**Problem requirements**
What lines of the data below include the word "agent"? Report them by copying each.

Stored records
[Start of section]

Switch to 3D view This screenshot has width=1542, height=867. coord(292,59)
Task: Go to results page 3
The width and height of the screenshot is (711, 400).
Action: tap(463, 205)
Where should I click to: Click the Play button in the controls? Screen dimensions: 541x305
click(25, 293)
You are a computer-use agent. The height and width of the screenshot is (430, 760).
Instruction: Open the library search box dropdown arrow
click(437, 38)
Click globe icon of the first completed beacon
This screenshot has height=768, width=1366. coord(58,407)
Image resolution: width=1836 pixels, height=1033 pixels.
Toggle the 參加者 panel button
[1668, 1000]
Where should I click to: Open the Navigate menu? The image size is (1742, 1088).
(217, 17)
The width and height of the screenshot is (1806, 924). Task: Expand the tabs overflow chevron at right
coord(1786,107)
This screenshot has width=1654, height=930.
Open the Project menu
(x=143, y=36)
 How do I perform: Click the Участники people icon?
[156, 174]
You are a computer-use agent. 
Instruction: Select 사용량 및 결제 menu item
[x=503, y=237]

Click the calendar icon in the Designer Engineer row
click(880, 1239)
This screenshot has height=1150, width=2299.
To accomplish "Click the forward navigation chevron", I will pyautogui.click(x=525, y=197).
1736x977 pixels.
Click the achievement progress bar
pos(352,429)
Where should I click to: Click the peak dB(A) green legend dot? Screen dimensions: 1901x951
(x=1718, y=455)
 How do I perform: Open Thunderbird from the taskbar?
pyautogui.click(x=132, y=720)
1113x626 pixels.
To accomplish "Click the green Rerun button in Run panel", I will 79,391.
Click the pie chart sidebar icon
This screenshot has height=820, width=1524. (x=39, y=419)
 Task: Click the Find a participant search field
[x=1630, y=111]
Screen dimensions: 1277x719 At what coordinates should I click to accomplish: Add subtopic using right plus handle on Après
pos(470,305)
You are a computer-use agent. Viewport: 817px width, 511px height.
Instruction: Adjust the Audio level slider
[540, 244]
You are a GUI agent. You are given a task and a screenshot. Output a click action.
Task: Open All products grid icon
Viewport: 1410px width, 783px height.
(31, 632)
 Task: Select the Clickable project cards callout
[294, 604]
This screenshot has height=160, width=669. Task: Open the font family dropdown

[End of section]

**Solution**
You are a computer-use agent. The height and width of the screenshot is (430, 760).
You are a computer-use agent. 
You are a computer-use agent. Viewport: 817px width, 511px height.
You are a GUI agent. You are given a task and a screenshot. Output a click action.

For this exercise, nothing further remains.